Being Weird Will Define Creative Decisions in 2026
Something has shifted in outdoor preferences.
Gorp isn’t just trail snacks anymore, it’s a full-blown stylistic identity. Trail running and hiking aesthetics have collided with streetwear, and the result is more experimental, more expressive, and way less uniform than even a few years ago. You can feel it in how brands are styling campaigns, how athletes are dressing - both on and off the trail, and how consumers are choosing what they align with.
From “form follows function” to expressive utility
Let’s be honest, tech pants from 2018 haven’t aged well.
The outdoor industry has moved past an era of pure function-for-function’s-sake. We’re now in a place where expressive uniqueness matters just as much as performance. And the interesting part is, the gear is still highly functional. It just looks like it belongs to someone with a point of view.
Today’s consumer doesn’t want utility in isolation. They want individuality within the group they identify with. They want to recognize themselves in the work, not feel like they’re being sold a generic version of “outdoor.”
Case study: Antigrav climbing campaign
The images that stick aren’t perfectly polished or overly explained. They’re specific. A little offbeat. Sometimes slightly uncomfortable in a good way. They borrow from subcultures, mix references that shouldn’t technically belong together, and trust the audience to get it. Or not. Either way, the work has a point of view.
Look at a few stills from a recent campaign for Antigrav - an emerging niche climbing brand. We're speaking directly to climbers by documenting them in a true and personal way. We're speaking a visual language that climbers understand leaving clues without screaming "this is a climbing campaign" We used film and scanned art. We leaned into the imperfections because we want it to be real.
We executed ideas on a whim under the rule: if we like it, it goes. The goal isn’t to chase everyone. It’s to magnetize the right ones. The stronger your center of gravity, the wider your orbit becomes.
What this means for visual storytelling
As a commercial outdoor and active lifestyle photographer based in Seattle, Washington, this shift is impossible to ignore. The Pacific Northwest has always been a breeding ground for subcultures, hybrid identities, and niche outdoor communities. Trail runners who borrow from skate culture. Climbers who dress like they just left an art opening. Skiers who don’t care if it looks “correct,” as long as it feels like them.
This is where visual storytelling is headed.
Less polished sameness. More outsider energy. Subculture cues. Niche references. Unapologetic taste. The kind of details that tell you exactly who the work is for, even if it isn’t for everyone.

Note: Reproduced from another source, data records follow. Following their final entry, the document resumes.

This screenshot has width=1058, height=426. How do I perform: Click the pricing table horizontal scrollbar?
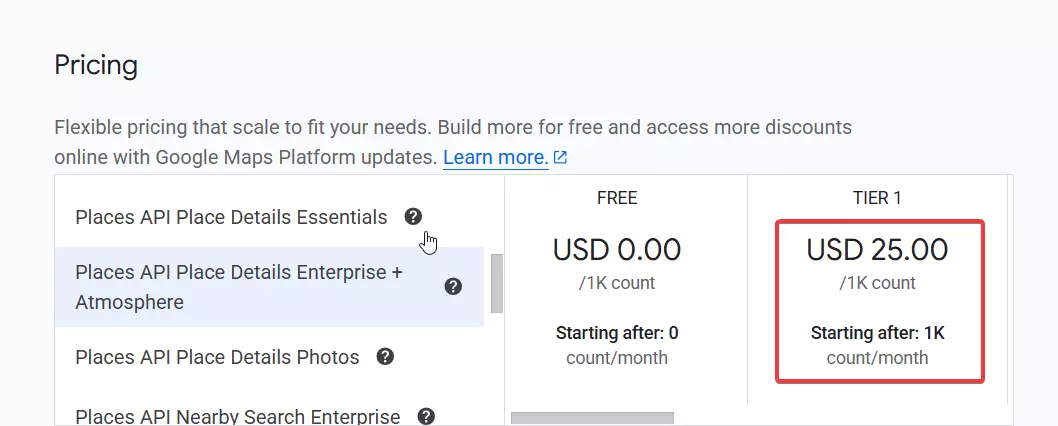tap(592, 418)
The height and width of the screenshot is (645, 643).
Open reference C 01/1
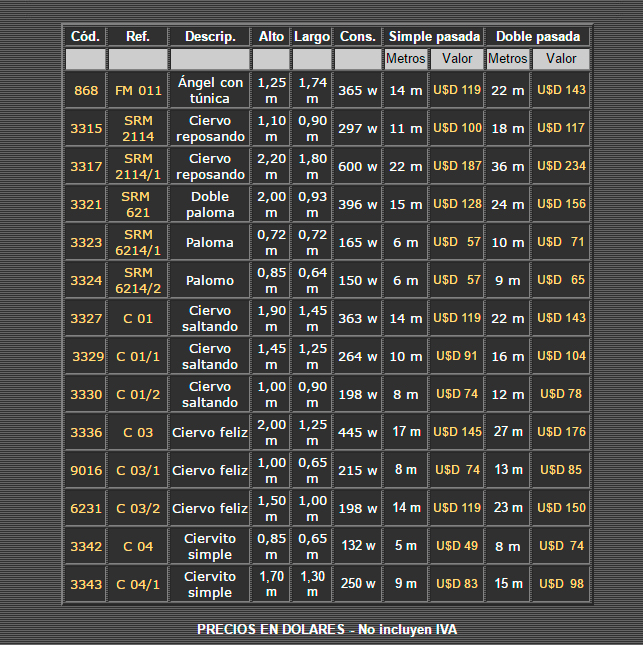(138, 357)
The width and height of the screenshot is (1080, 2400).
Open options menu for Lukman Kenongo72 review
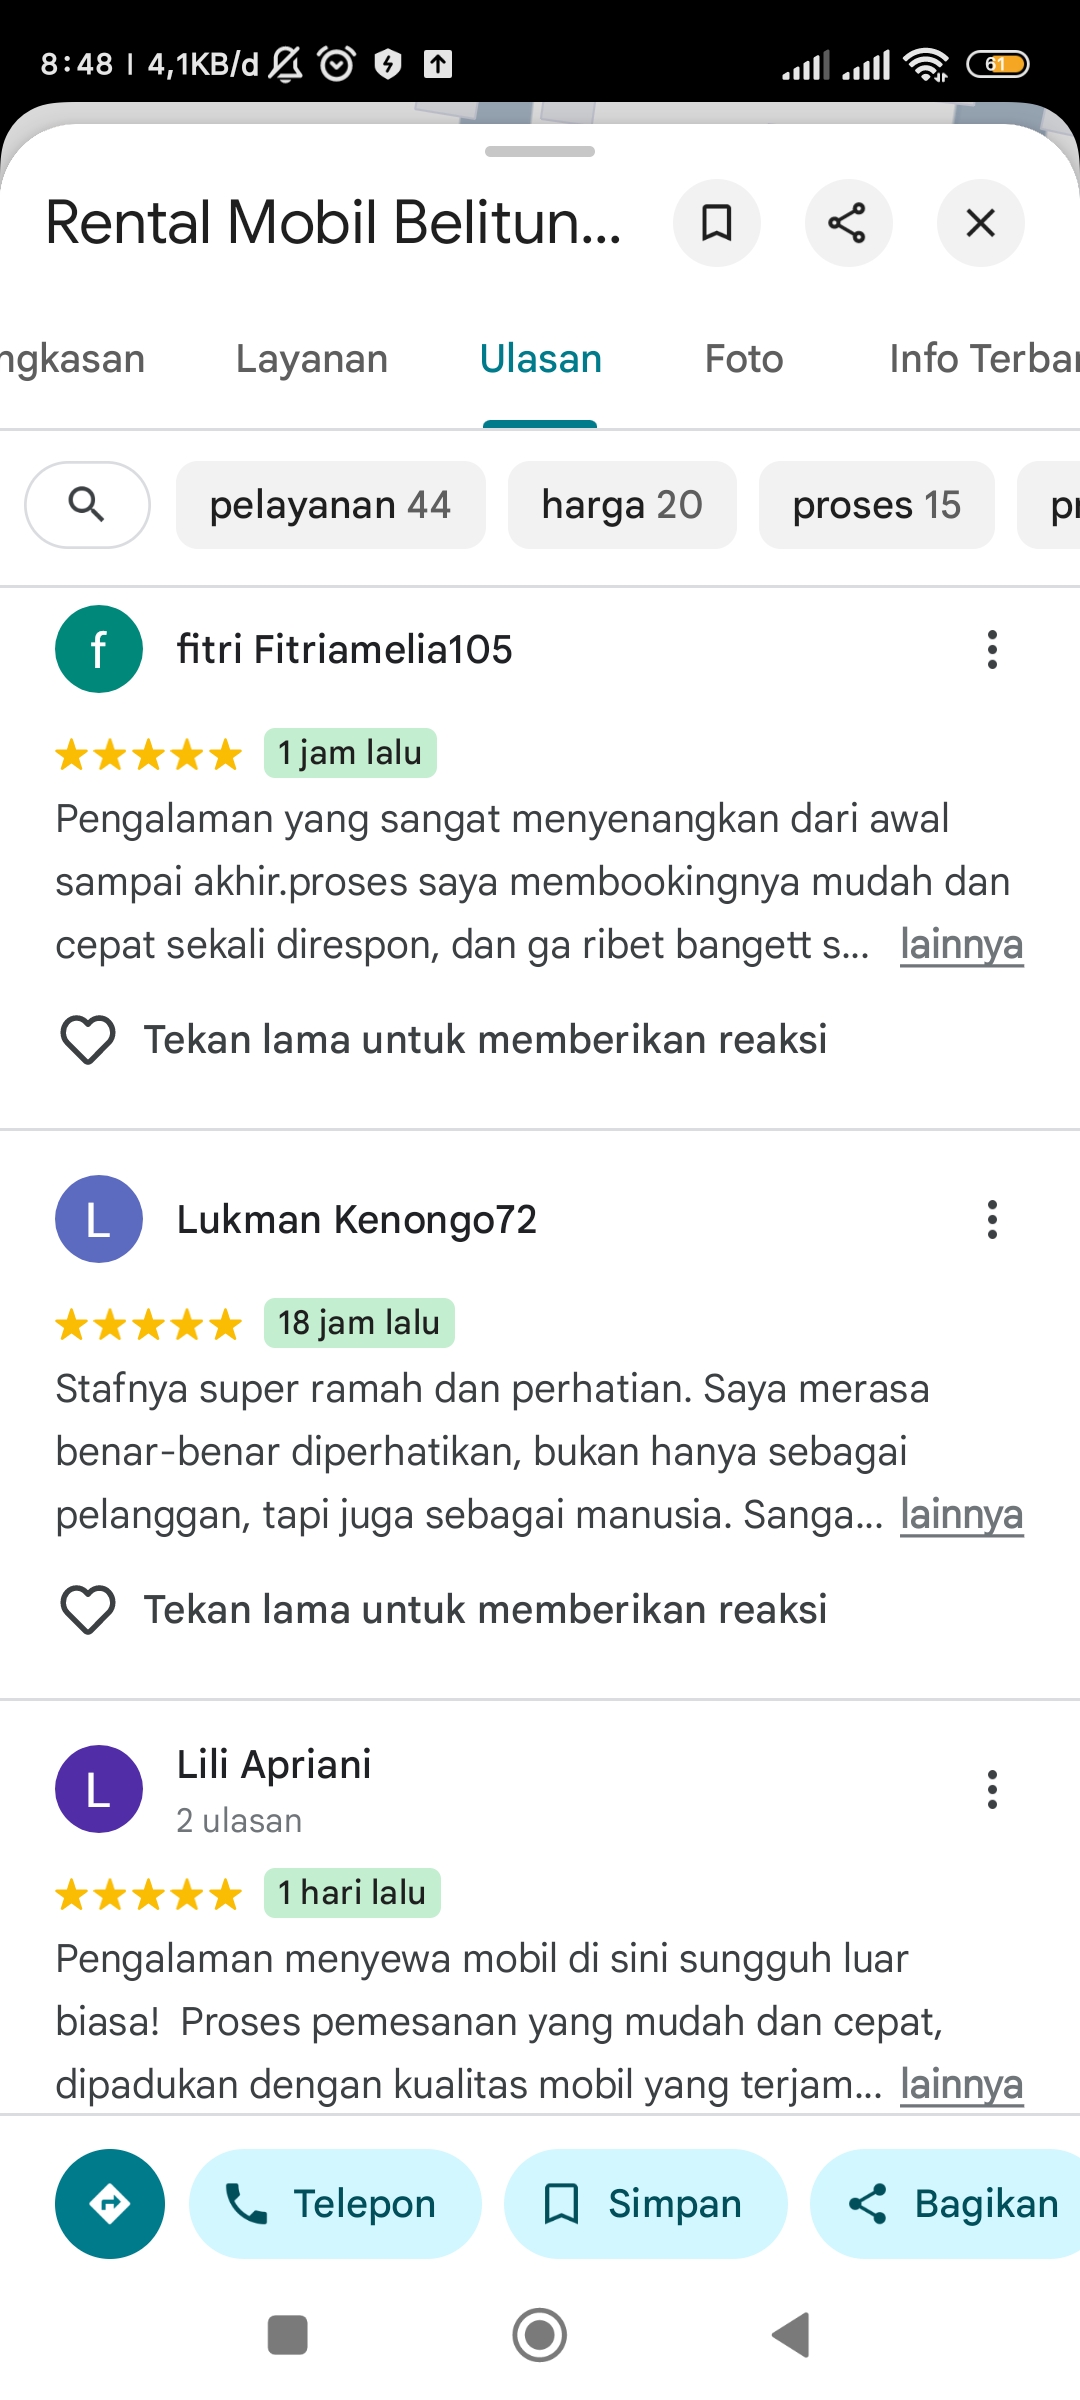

Why “being weird” works in 2026
People want to feel something new, but more importantly, they want to feel seen as distinct.
In a crowded market, the brands and campaigns that stand out will be the ones willing to take creative risks, trust unconventional casting, and lean into specificity rather than mass appeal. That’s what drives emotional connection, and emotional connection drives spending decisions.
Being weird isn’t a gimmick. It’s a signal. And in 2026, it’s going to define which creative work actually lands.